Psychon Bull Rev. 2025 Dec 19;33(1):20. doi: 10.3758/s13423-025-02818-y.
ABSTRACT
Written words presented within a sequence of words are identified more accurately when this sequence forms a correct sentence or phrase compared with an ungrammatical re-ordering of the same words. Here we examined if this sentence superiority effect (SSE) is modulated by the predictability of the target word given the sentence context. Target words were at positions 2 and 5 in five-word sequences, and either had high or low cloze probabilities (measured by an independent cloze test and further checked using the word-in-context probabilities obtained with a Large Language Model (LLM)). Given that predictability only made sense when considering grammatically correct sequences, we performed two separate analyses.
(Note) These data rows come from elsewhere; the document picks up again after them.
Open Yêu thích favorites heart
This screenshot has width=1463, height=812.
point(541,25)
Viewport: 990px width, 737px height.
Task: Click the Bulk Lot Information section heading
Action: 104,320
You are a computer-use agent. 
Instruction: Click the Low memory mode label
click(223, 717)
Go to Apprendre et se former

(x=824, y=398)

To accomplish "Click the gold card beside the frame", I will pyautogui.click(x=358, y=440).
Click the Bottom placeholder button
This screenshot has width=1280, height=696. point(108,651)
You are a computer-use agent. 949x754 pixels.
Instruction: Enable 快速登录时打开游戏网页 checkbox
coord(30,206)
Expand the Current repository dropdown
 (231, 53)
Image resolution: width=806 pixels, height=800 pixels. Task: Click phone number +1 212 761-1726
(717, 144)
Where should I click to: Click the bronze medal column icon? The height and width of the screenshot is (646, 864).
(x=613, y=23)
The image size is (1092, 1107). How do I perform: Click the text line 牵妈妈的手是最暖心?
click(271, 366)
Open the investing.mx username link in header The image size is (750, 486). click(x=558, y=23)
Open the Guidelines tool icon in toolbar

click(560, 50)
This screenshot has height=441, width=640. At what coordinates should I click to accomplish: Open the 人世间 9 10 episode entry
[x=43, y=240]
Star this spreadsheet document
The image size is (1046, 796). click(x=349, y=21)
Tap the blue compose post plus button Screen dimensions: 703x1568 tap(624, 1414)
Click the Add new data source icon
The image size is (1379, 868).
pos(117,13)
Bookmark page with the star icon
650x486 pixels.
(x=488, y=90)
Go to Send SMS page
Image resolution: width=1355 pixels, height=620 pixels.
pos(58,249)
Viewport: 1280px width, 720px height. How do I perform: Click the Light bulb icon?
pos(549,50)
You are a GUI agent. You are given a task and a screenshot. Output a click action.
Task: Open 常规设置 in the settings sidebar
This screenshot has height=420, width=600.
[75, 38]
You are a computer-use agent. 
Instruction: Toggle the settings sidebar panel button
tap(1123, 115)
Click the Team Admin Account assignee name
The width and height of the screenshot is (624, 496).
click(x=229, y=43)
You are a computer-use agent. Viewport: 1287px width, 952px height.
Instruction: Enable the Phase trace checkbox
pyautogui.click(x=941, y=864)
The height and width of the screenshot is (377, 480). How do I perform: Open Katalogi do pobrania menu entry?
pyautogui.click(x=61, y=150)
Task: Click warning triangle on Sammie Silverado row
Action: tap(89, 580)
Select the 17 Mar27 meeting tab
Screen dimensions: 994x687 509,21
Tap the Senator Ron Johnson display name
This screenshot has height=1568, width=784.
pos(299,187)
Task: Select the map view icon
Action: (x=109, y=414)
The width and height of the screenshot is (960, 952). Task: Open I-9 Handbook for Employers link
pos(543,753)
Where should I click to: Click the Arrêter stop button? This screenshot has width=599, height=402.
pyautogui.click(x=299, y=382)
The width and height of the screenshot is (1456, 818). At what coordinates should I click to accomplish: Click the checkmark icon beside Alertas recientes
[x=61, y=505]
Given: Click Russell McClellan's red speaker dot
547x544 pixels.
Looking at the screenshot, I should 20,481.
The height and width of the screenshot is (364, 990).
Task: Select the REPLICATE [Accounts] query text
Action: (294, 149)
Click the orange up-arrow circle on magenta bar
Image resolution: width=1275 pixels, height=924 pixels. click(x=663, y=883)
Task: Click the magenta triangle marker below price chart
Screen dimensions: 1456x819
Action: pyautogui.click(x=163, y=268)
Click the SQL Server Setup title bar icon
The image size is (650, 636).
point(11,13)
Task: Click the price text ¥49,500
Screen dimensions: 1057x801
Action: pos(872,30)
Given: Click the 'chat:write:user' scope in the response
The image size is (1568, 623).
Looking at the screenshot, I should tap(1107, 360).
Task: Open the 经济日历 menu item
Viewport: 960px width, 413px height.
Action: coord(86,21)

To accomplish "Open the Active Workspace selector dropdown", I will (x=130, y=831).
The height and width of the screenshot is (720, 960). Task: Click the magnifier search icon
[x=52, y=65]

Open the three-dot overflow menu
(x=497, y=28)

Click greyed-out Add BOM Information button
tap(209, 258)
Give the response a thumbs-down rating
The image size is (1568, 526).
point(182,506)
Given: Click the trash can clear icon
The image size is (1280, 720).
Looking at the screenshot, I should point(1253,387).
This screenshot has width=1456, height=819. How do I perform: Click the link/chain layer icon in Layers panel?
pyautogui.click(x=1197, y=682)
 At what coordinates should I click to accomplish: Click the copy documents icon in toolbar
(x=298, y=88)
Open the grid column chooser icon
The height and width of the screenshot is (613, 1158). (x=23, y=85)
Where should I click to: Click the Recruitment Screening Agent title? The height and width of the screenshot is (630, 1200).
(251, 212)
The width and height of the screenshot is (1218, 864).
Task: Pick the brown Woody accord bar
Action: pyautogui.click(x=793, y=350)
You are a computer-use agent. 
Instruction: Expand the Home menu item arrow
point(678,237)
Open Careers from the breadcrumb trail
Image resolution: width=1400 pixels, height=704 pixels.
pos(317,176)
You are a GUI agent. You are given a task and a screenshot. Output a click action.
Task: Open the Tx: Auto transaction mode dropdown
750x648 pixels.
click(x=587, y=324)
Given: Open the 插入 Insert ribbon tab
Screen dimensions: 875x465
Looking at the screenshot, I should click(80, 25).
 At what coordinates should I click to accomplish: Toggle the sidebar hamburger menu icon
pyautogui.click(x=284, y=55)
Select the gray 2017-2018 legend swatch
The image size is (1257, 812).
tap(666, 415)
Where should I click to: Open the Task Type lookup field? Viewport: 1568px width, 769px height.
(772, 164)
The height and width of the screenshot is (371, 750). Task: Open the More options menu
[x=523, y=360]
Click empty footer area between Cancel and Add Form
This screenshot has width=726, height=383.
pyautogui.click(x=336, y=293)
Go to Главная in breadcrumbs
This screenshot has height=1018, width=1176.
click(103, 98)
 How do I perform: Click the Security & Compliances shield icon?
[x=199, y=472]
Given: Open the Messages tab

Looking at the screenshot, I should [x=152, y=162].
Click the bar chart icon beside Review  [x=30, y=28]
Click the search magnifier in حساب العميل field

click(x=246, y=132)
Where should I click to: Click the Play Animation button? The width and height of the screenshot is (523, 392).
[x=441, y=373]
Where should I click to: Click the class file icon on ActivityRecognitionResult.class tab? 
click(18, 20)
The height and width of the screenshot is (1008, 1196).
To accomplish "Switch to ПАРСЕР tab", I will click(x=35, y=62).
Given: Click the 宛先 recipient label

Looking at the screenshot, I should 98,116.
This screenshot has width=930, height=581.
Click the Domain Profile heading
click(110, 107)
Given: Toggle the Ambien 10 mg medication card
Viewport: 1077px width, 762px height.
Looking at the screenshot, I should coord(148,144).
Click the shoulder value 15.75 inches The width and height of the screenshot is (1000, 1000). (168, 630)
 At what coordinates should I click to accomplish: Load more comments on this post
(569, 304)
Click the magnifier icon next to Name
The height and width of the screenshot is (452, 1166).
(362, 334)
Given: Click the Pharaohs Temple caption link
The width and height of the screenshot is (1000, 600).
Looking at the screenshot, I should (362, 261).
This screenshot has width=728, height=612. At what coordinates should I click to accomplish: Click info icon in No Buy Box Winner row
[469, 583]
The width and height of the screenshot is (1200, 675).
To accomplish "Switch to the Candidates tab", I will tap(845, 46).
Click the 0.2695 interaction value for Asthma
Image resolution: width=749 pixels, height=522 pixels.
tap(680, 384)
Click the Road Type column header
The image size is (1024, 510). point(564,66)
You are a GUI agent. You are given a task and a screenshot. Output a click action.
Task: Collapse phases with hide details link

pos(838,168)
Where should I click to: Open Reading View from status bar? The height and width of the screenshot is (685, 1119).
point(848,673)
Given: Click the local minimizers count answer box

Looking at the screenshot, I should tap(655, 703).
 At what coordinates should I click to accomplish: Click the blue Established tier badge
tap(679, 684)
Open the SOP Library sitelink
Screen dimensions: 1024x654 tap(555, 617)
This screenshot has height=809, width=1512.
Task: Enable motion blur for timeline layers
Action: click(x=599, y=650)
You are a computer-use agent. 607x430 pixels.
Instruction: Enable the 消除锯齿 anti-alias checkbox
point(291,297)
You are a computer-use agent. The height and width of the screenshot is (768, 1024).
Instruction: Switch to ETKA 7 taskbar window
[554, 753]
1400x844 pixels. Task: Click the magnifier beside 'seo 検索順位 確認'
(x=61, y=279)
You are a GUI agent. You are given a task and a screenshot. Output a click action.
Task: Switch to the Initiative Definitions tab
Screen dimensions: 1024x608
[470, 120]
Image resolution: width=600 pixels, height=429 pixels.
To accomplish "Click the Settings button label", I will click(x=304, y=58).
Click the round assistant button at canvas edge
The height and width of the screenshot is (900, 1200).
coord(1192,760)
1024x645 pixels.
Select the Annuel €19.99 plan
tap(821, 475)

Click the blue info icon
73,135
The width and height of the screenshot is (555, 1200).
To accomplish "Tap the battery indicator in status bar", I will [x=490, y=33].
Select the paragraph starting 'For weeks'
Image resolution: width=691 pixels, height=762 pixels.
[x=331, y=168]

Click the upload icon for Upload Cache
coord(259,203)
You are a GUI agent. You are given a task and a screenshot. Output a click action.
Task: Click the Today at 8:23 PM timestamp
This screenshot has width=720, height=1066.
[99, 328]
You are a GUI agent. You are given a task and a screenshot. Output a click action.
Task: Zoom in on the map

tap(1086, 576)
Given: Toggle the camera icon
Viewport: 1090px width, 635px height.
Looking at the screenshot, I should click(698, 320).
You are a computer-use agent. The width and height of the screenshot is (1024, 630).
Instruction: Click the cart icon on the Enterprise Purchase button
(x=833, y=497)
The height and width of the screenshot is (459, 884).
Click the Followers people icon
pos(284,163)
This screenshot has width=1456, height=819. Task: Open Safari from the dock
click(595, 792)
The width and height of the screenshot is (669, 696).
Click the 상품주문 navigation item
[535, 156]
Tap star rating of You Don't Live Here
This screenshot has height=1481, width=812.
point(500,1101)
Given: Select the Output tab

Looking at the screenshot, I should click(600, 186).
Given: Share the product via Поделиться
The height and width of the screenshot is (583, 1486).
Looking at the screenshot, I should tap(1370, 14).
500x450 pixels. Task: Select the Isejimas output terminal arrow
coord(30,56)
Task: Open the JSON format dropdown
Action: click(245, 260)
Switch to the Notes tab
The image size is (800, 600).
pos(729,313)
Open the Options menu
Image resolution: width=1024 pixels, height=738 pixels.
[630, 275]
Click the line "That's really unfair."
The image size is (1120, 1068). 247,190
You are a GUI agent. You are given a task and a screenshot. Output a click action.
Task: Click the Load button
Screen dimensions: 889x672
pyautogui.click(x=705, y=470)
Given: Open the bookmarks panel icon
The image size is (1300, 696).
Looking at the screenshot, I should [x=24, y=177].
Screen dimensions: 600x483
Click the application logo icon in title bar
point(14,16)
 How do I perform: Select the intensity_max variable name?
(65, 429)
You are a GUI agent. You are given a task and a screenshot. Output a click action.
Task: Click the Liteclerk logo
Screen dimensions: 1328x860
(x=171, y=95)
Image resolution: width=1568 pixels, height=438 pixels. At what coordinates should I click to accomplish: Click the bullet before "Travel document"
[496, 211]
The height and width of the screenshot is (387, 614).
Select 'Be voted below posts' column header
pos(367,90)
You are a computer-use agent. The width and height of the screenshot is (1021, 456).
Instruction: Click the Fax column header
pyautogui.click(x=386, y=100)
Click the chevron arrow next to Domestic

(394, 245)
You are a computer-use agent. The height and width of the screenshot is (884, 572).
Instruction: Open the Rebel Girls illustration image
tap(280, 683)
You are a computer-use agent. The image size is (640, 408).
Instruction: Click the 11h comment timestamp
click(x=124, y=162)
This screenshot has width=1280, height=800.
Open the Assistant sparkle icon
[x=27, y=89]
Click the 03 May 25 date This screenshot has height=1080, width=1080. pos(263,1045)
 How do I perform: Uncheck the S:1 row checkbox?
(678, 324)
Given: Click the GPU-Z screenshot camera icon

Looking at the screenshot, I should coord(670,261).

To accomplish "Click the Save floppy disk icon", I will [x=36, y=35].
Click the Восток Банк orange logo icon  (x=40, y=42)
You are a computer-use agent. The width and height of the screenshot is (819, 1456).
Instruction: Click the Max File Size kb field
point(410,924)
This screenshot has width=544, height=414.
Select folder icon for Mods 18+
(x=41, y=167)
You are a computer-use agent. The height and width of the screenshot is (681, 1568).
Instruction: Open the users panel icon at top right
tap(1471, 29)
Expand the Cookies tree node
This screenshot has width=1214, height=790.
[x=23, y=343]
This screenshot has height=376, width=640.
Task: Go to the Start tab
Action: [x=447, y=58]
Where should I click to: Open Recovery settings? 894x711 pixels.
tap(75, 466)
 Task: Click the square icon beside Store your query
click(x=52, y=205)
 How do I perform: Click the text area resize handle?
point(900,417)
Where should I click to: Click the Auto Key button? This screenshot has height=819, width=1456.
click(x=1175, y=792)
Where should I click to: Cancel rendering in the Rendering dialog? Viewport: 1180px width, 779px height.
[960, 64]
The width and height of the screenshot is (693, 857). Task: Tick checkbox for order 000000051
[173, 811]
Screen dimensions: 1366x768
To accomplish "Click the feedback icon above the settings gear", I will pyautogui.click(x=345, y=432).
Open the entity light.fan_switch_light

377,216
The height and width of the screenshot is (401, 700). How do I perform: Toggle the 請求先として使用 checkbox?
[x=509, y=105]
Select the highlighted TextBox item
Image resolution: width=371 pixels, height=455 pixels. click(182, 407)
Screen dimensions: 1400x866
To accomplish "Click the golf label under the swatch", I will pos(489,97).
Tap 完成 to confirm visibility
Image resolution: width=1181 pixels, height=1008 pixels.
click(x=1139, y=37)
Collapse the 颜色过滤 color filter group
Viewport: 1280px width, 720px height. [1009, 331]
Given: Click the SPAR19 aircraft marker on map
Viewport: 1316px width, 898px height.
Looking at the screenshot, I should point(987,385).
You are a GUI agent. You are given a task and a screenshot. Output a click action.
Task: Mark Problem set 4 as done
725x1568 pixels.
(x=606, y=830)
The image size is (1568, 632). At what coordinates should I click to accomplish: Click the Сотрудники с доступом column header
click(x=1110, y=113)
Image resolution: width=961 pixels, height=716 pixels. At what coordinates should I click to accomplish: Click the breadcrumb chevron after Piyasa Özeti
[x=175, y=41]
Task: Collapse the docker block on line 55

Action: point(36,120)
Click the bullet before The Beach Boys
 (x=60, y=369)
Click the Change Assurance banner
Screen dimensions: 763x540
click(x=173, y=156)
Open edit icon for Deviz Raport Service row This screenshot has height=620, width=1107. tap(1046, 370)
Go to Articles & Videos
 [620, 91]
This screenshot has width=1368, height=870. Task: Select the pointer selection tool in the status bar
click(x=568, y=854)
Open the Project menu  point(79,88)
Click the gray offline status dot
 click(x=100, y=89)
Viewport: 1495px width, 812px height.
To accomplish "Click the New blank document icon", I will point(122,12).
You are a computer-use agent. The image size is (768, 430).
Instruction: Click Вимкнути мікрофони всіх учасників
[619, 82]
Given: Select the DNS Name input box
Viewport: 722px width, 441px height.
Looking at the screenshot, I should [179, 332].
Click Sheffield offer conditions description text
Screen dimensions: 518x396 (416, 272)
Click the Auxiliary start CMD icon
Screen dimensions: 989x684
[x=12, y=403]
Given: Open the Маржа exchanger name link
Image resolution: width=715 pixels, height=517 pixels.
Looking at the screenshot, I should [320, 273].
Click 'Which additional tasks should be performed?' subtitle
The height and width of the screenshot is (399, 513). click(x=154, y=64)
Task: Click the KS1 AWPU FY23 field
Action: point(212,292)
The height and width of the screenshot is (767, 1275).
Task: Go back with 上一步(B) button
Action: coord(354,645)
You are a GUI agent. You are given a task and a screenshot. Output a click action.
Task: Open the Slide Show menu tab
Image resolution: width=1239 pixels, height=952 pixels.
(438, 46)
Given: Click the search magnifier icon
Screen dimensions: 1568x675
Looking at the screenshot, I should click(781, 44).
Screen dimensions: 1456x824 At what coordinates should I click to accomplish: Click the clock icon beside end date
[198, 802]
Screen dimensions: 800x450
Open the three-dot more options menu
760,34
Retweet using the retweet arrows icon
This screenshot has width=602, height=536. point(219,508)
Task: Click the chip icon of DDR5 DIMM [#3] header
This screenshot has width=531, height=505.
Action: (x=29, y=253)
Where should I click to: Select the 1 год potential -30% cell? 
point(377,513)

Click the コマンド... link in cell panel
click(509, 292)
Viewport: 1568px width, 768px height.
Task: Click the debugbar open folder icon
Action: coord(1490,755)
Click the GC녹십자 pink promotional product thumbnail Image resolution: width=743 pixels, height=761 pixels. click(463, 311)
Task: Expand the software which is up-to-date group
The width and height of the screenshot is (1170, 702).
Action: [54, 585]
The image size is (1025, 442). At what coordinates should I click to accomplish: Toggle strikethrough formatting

We found: (1) an effect of grammaticality (i.e., we replicated the SSE), (2) a small effect of predictability on responses to grammatically correct sequences, and (3) no interaction between predictability and grammaticality. The impact of predictability on the SSE was then evaluated by comparing the magnitude of the SSE obtained with more predictable words versus less predictable words, with the SSE in each of these conditions being measured using identification accuracy for the same word at the same position in grammatical and ungrammatical sequences. Results revealed no significant modulation of the SSE by word predictability. We conclude that syntactic and semantic constraints, and not predictability per se (as measured by a cloze test or LLM statistics), contribute to the sentence superiority effect. Crucially, this provides evidence against guessing accounts of the SSE according to which predictability should play a key role.